FAM222A encodes a protein which accumulates in plaques in Alzheimer’s disease
Tingxiang Yan, Jingjing Liang, Ju Gao, Luwen Wang, Hisashi Fujioka, The Alzheimer Disease Neuroimaging Initiative, Michael W. Weiner, Norbert Schuff, Howard J. Rosen, Bruce L. Miller, David C. Perry, Paul Aisen, Arthur W. Toga, Gustavo Jiménez, Michael Donohue, Devon Gessert, Kelly Harless, Jennifer Salazar, Yuliana Cabrera, Sarah Walter, Lindsey Hergesheimer, Arthur W. Toga, Karen Crawford, Scott Neu, Lon S. Schneider, Sonia Pawluczyk, Mauricio Becerra, Liberty Teodoro, Bryan M. Spann, Paul Aisen, Ronald Petersen, Clifford R. Jack, Matt A. Bernstein, Bret Borowski, Jeff Gunter, Matthew L. Senjem, Prashanthi Vemuri, David T. Jones, Kejal Kantarci, Chad Ward, Sara S. Mason, Colleen S. Albers, David S. Knopman, Kris Johnson, Neill R. Graff‐Radford, Francine Parfitt, Kim Poki-Walker, William J. Jagust, Susan Landau, John Q. Trojanowki, Leslie M. Shaw, Jason Karlawish, David A. Wolk, Sanjeev Vaishnavi, Christopher M. Clark, Steven E. Arnold, Virginia Lee, Magdalena Korecka, Michal Figurski, Laurel Beckett, Danielle Harvey, Charles DeCarli, Evan Fletcher, Pauline Maillard, John Olichney, Owen Carmichael, Robert C. Green, Reisa A. Sperling, Keith A. Johnson, Gad A. Marshall, Andrew J. Saykin, Tatiana Foroud, Li Shen, Kelley Faber, Sungeun Kim, Kwangsik Nho, Martin R. Farlow, Ann Marie Hake, Brandy R. Matthews, Jared R. Brosch, Scott Herring, John C. Morris, Marc Raichle, David M. Holtzman, John C. Morris, Nigel J. Cairns, Erin Franklin, Lisa Taylor‐Reinwald, Beau M. Ances, David Winkfield, Maria Carroll, Angela Oliver, Mary L. Creech, Mark A. Mintun, Stacy Schneider, Lew Kuller, Chet Mathis, Oscar L. López, MaryAnn Oakley, Donna M. Simpson
Abstract
Alzheimer's disease (AD) is characterized by amyloid plaques and progressive cerebral atrophy.

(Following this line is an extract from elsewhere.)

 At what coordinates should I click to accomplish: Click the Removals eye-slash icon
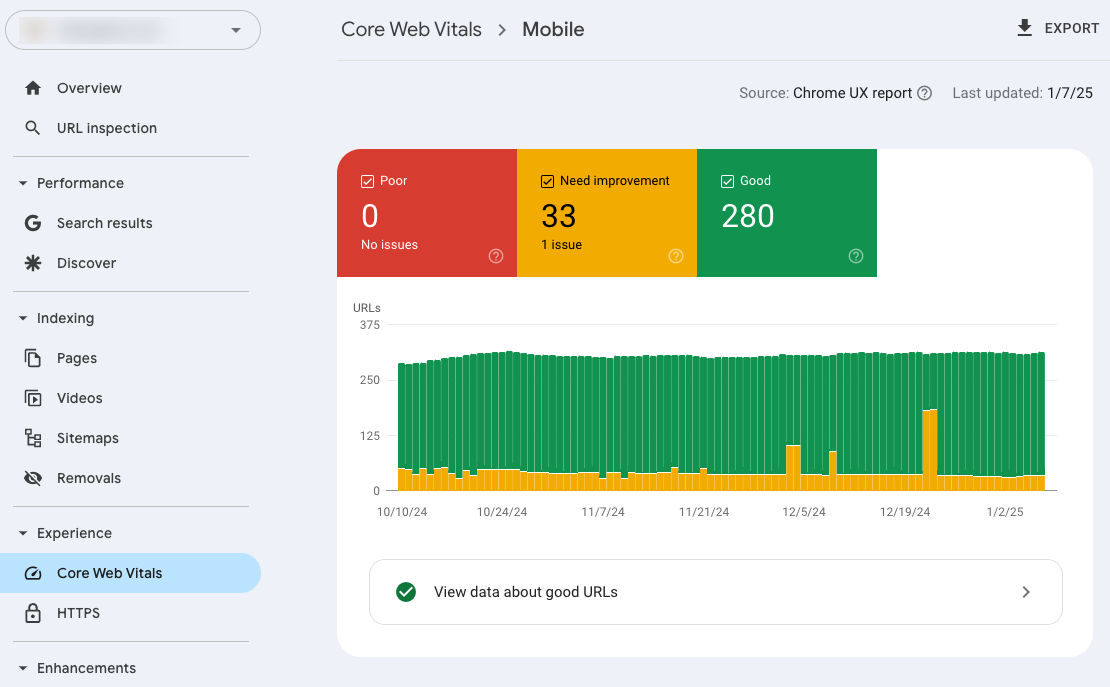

Here, we report FAM222A as a putative brain atrophy susceptibility gene. Our cross-phenotype association analysis of imaging genetics indicates a potential link between FAM222A and AD-related regional brain atrophy. The protein encoded by FAM222A is predominantly expressed in the CNS and is increased in brains of patients with AD and in an AD mouse model. It accumulates within amyloid deposits, physically interacts with amyloid-β (Aβ) via its N-terminal Aβ binding domain, and facilitates Aβ aggregation. Intracerebroventricular infusion or forced expression of this protein exacerbates neuroinflammation and cognitive dysfunction in an AD mouse model whereas ablation of this protein suppresses the formation of amyloid deposits, neuroinflammation and cognitive deficits in the AD mouse model. Our data support the pathological relevance of protein encoded by FAM222A in AD.